Met betrekking tot de hiervoor weergegeven standpunten overweegt de rechtbank het volgende.
De rechtbank stelt het volgende vast. Tussen verdachte en aangeefster is in april 2022 een (seksuele) relatie ontstaan. Verdachte was op dat moment 37 jaar, aangeefster 17 jaar. Zij hebben elkaar leren kennen bij de [bedrijf] , waar verdachte de leidinggevende van aangeefster was. Vanaf het moment dat de (seksuele) relatie tussen hen startte hebben zij nog enkele dagen samengewerkt.
Uit het dossier en het verhandelde ter terechtzitting volgt naar het oordeel van de rechtbank dat de (seksuele) relatie van beide kanten gewild was, en dat zij binnen de relatie beiden initiatief namen tot het hebben van seks. De rechtbank is niettemin van oordeel dat in deze situatie sprake is geweest van misbruik van uit feitelijke verhoudingen voortvloeiend overwicht door verdachte, waardoor aangeefster is bewogen tot het plegen en van verdachte dulden van de (extreme) ontuchtige handelingen. Aangeefster was een kwetsbaar meisje van 17 jaar, verdachte een 37-jarige man. Verdachte was aldus 20 jaar ouder dan aangeefster en had beduidend meer levenservaring. Daar komt bij dat verdachte ook (veel) meer ervaring had op seksueel gebied, zeker ten opzichte van de 17-jarige [slachtoffer] . Zij had immers weinig tot geen ervaring op seksueel gebied. Dat verdachte wist dat aangeefster kwetsbaar is en de nodige problematiek heeft, volgt, naast de verklaring van aangeefster, uit de in de telefoon van verdachte aangetroffen gespreksverslagen van gesprekken tussen aangeefster en haar begeleiders bij [instelling] . De rechtbank is van oordeel dat uit voornoemde omstandigheden een uit feitelijke verhoudingen voortvloeiend overwicht door verdachte volgt.
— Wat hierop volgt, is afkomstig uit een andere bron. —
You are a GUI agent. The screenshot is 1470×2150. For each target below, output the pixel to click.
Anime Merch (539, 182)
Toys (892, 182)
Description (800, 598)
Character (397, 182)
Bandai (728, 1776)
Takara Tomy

De rechtbank stelt wel vast dat verdachte slechts enkele dagen tijdens hun (seksuele) relatie een leidinggevende rol heeft gehad ten opzichte van aangeefster. Dat juist deze verhouding voor overwicht heeft gezorgd is de rechtbank onvoldoende gebleken, zodat dit deel van de tenlastelegging wordt uitgestreept van het bewijs.
Verdachte heeft van voornoemd overwicht misbruik gemaakt door een seksuele relatie met aangeefster te initiëren en onderhouden. Verdachte had zich bewust moeten zijn van dit overwicht en heeft daarbij op zijn minst bewust de aanmerkelijke kans aanvaard, en aldus voorwaardelijk opzet gehad, op het bewegen van aangeefster tot het plegen en dulden van de ontuchtige handelingen. Voor een bewezenverklaring van bewegen tot is, anders dan de raadsvrouw heeft aangevoerd, niet vereist dat sprake is van het breken van de psychische weerstand. Voldoende is dat het slachtoffer mede onder invloed van het misbruik van uit feitelijke verhoudingen voortvloeiend overwicht is overgegaan tot het plegen of dulden van ontuchtige handelingen.1 De minderjarigheid en kwetsbaarheid van aangeefster maken dat zij onvoldoende weerstand kon bieden tegen het overwicht dat verdachte had ten opzichte van haar en de (seksuele) relatie waartoe hij vervolgens het initiatief nam. Dat aangeefster de seks ook heeft gewild en dat het initiatief tot het hebben van seks later ook bij aangeefster vandaan kwam, doet daaraan niets af, juist omdat verdachte deze wilsvorming bij aangeefster op een strafrechtelijk verwijtbare wijze heeft beïnvloed. De rechtbank acht het ten laste gelegde bewezen.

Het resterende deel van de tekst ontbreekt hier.